Clara Zetkin, leader of the ‘Women’s Office’ for the Social Democratic Party in Germany, first proposed the idea in 1910. Zetkin believed that women’s issues were relevant to all human beings – and that the early socialist movement needed guidance on women’s issues.

Karl Marx believed that work is fundamental to human nature. The way a group manages work and money can determine the entire structure of their society. Society is complex, and every economic form will have tensions. A capitalist society generates tensions between bourgeois capitalists, who own the means of production, and workers, who don’t own the results of their labor. Eventually, Marx wrote, these tensions would become so extreme that the workers would rise up in revolution against the capitalists. After the revolution, all real property would be communally owned.

With property abolished, Marx and Engels wrote, institutions that support the transmission of property would vanish. Marriage, a legal structure for binding families, currently exists only for the sake of inheritance. Come the revolution, heterosexual love relationships would not be about economics. Both women and men would freely choose their partners, staying together only as long as is convenient. Real emotion would replace legal fictions.

Serial monogamy without any strings attached may have sounded great to Mr. Marx and Mr. Engels, but to early socialist women it sounded like the Deadbeat Dad social theory. In their revolutionary fervor, male thinkers had forgotten that heterosexual relationships produce children who should not be abandoned. Their heady theory of freedom for adults left children of all genders unprotected.
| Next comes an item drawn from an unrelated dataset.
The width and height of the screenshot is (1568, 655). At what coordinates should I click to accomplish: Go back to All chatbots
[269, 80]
Clara Zetkin’s analysis of gender inequality in marriage focused on equal wages for working women. She saw the family as a mini-society, shaped by the same dynamics as the larger capitalist society. Husbands make more money, so they are the bosses of the family. Women become the family’s private servants. Capitalists benefit most from this wage inequality, because it keeps all wages down. If a man asks for fair wages, he can be told, “Look, I could hire a woman for half your pay. Be glad for what you have.” But after the revolution, women would earn equal pay for equal work, and “both spouses would face each other as equals.”

Rosa Luxemburg, a Polish Jew who became a German citizen, was Clara Zetkin’s close friend and fellow socialist activist. Luxemburg also challenged mainstream Marxist leaders. Lenin, for example, thought all workers should focus on one unified movement for armed revolution. Luxemburg thought this misrepresented the interests of workers. Workers are not a unified class. Workers include women, men, professionals, laborers, urbanites, farmers, Jews, Catholics, Russians, Germans and more. No single theory of revolution could fit everyone.
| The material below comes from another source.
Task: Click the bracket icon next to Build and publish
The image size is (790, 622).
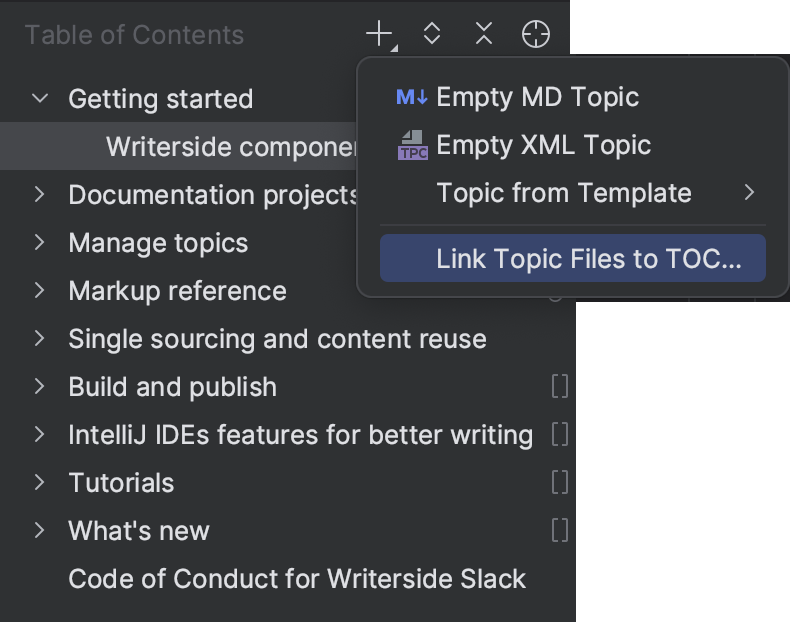Action: [560, 387]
lenin-cat2A famous story, perhaps apocryphal, illustrates the risks of not understanding difference. Luxemburg had a cat named Mimi. Lenin came to visit Luxemburg and met Mimi. Lenin, who liked cats, made a terrible faux pas. Mimi rolled over on her back. Lenin assumed he could treat this cat just like a dog, so he reached over to pet Mimi’s belly. She savagely attacked him. Some might say this is symbolic of his political blind spots: his ideologically driven revolution led to bloody terrors and a failed state.

Luxemburg and Zetkin held nonviolent theories of socialist revolution. Zetkin advocated for mass workers’ strikes, accepting armed struggle only as a last resort. Luxemburg understood revolution culturally, as simultaneous grassroots movements by workers all over Europe. Both women broke from the Socialist Democratic Party to oppose World War I. Zetkin said that only arms manufacturers would benefit from the war and that the expanded army would eventually be used against workers. Luxemburg said that colonial expansionism would lead to torture and oppression.

Both their predictions came true. Luxemburg died in 1919 when government troops were deployed against political demonstrators. Zetkin lived until 1933, long enough to criticize the Nazi party’s emerging plan to colonize Europe. In 1932, she opened the Reichstag’s parliamentary session with a speech denouncing Adolph Hitler and the Nazi party.

One of my facebook friends, Julie Silver, wrote: “In my opinion, celebrating days like International Women’s Day serve to perpetuate our ‘otherness’ as women and continue to relegate us to the margins.”

Some of our mutual friends responded, “That may be easy to say in North America, where women have equal legal rights. But in many countries around the world, women are regarded as a marginal kind of human being in terrible, hurtful ways.”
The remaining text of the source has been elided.